I'm planning on getting my first 7-string this year and 2 new, white guitars, the Ibanez RG7421 and the Jackson DKA7 have caught my attention.

Which do you think will be better value and a better guitar?







The new Ibanez rg7421 for 2013 is white, has a rosewood fretboard, a fixed bridge, ibanez pickups, probably a 25.5" scale length and will probably go for about £400 or less. If I bought this guitar, I'd probably change the pickups for DiMarzio d-activators.






The Jackson DKA7 has a maple fretboard, a fixed bridge, DiMarzio d-activators, a killswitch, locking tuners, a 26.5" scale and is £640.

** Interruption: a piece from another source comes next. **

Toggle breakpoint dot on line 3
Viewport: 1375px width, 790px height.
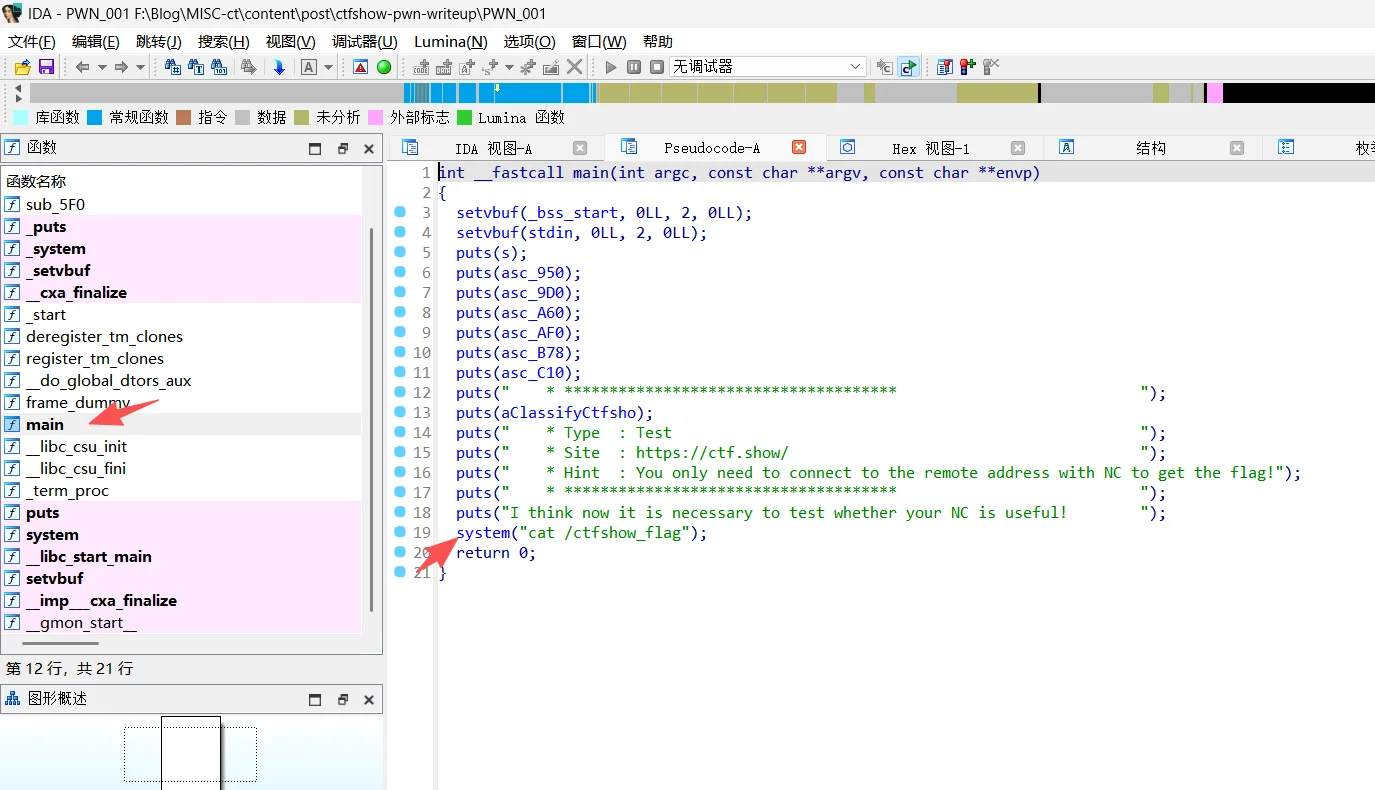click(400, 212)
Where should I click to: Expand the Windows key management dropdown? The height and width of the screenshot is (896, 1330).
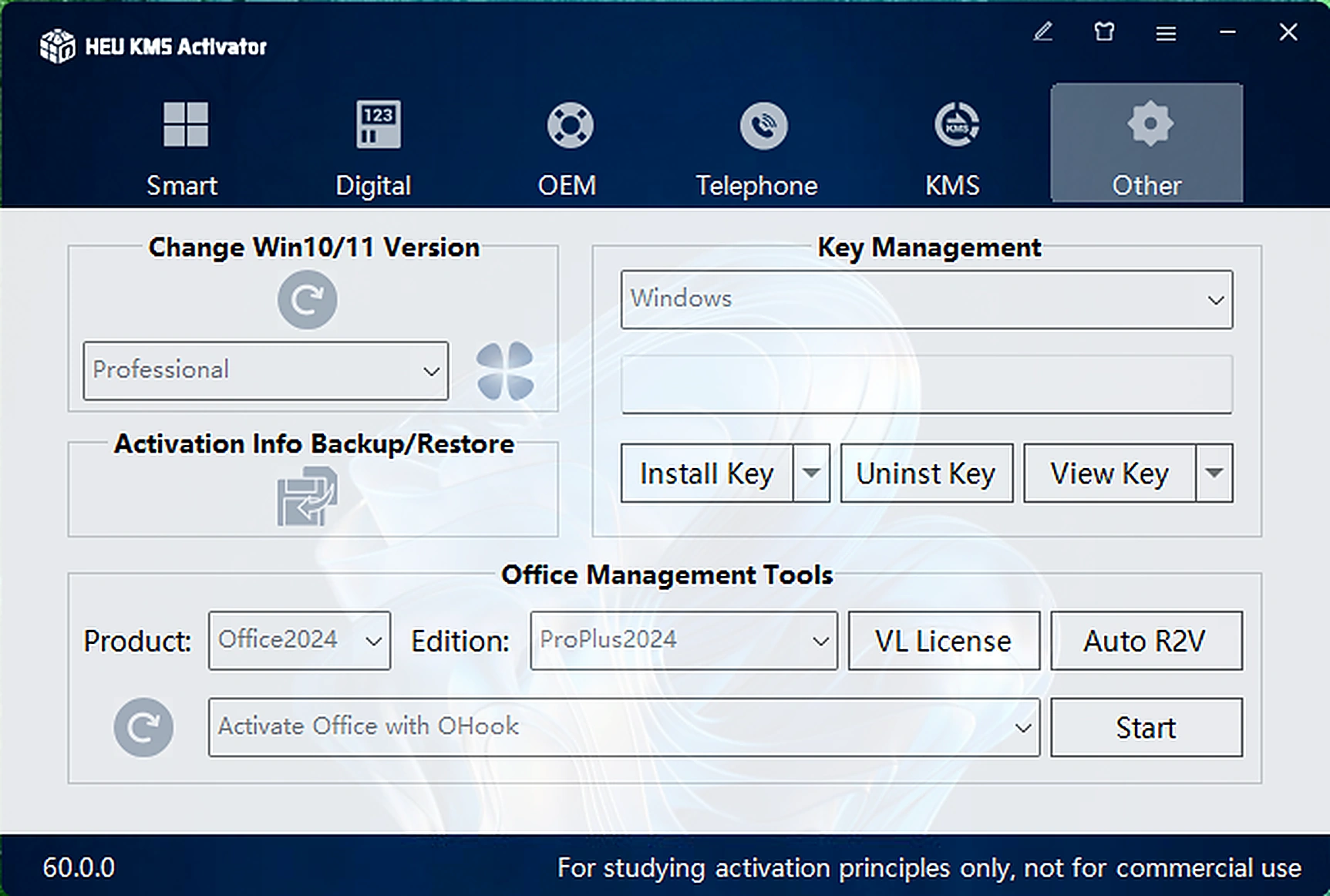coord(927,299)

Which one do you reckon I should get?


----------



## DavidLopezJr (Jan 24, 2013)

If you have the cash get the DKA7. It'll be higher quality due to where it's made, (Mexico most likely), versus the typical Indonesia build for non-prestige Ibanez's. But also just based on pure specs the DKA7 imo is way nicer. 26.5 scale length, locking tuners, maple fretboard, and it even comes stock with D-activators so you wouldn't have to do any installation work.

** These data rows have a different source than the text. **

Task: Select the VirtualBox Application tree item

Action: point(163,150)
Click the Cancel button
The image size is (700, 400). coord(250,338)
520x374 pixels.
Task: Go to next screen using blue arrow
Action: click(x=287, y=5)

But something to consider is that do you HAVE to have a trem. If so the DKA7 is not a choice at all.


----------



## anunnaki (Jan 24, 2013)

Well I'm not looking for a trem and neither of them have a trem so that's not a problem. (The rg7421 is the bottom guitar in the picture)
I was leaning more towards the jackson but I was just wondering is there any pros for the ibanez over the jackson, like neck profile. 
How would the necks compare between these two?


----------



## Ocara-Jacob (Jan 24, 2013)

I've always preferred Ibanez necks to Jackson necks, but the Jackson will be of higher quality in this scenario.


----------



## anunnaki (Jan 24, 2013)

I have a 6 string ibanez rgd and the neck is pretty good, I have a fender blacktop telecaster which has a thicker neck but I don't mind it, my friend has a jackson and i didn't notice anything bad about the neck but the best neck I've played is my friend's ibanez prestige. I don't think you can get much better than those necks. The rg7421 might be a bit too similar to my white ibanez rgd, so maybe I will go for the jackson.


----------



## s4tch (Jan 24, 2013)

The RG7421 is a safe bet: it has probably the neck profile of the 7321 which is okay. Affordable, stable, reliable, good looking thing that is.

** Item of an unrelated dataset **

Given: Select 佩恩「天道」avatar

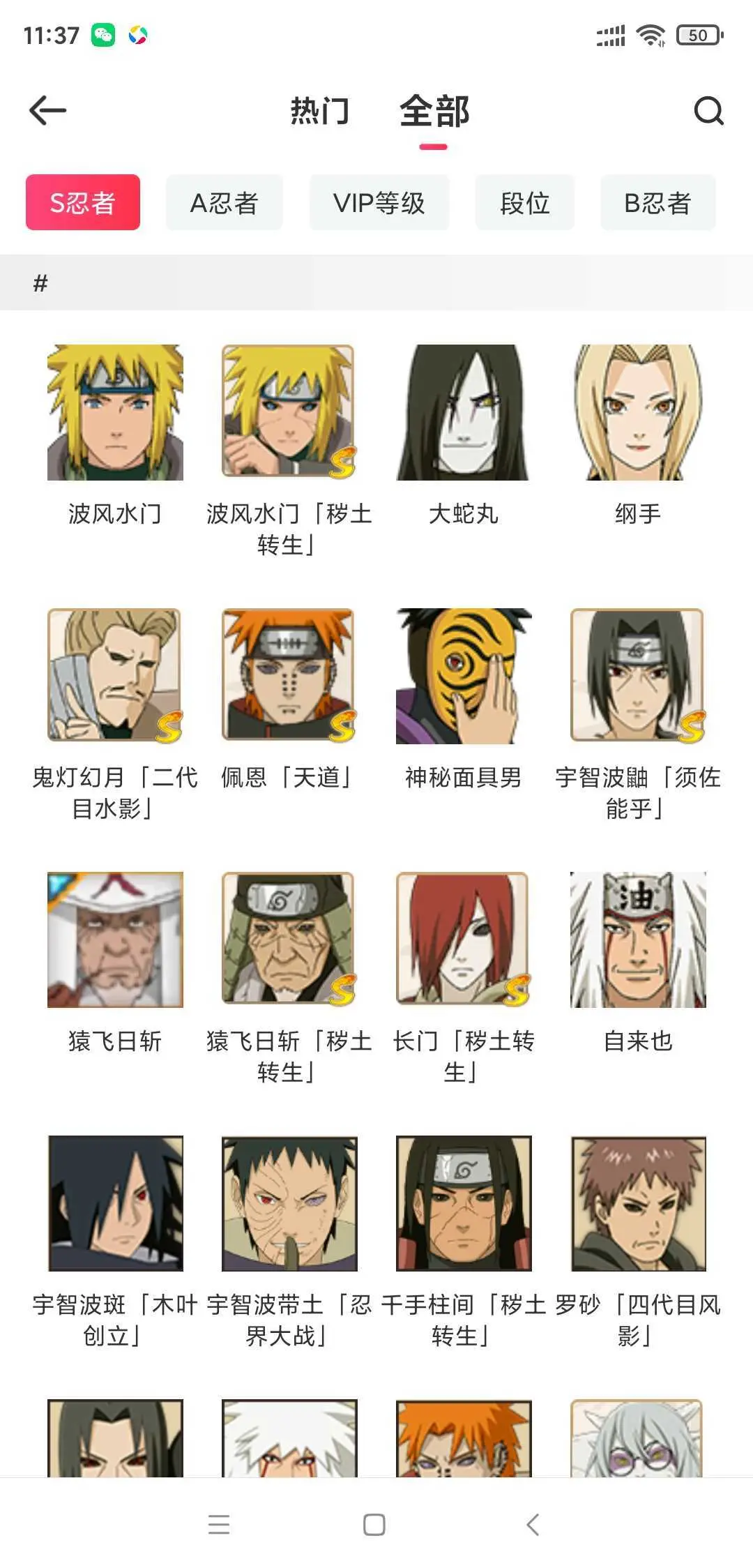Looking at the screenshot, I should point(289,675).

Spec-wise, the DKA7 offers a lot more appealing package. I wouldn't buy a guitar without trying it, so I can't comment on playability and comfort, but if the neck is right, I'd pay the extra couple of pounds over the Ibby. And I have to say that I absolutely loved every non-JS neck that I've ever played or owned. Dinky Pro's, Concepts, DK-series, Soloists, compound radius Fusion, Japanese Kelly, all were just awesome players.


----------



## Yo_Wattup (Jan 24, 2013)

Well if you can afford the Jackson get it, if not get the Ibanez, duh. What sort of question is this?


----------



## anunnaki (Jan 24, 2013)

I know it's not brilliant to buy a guitar without trying it, but I bought my ibanez RGD off thomann and it's a great guitar, I had no problems with it. I think thomann does free returns if I'm not mistaken, so I could return it if there was a problem, plus they have a 3 year warranty which is good.
Also, at long last someone has offerred to buy my PRS paul allender so I won't feel too guilty about buying a new guitar.
I'm just wondering, if there's anyone here's who has tried a jackson 7 string that can comment on the neck and build quality.
Is the pro series well made?


----------



## Chuck (Jan 24, 2013)

Keep in mind that the DKA7 is limited edition, so if you can swing the extra 250 or so, than you will want to jump on that pretty quickly


----------



## anunnaki (Jan 24, 2013)

Yeah will do. I think I read in the jackson thread that thomann is getting them on the 11th of february or something like that, so I'll get around to it soon. I've emailed thomann as well asking when I can buy the DKA7. This is gonna be sweet.


----------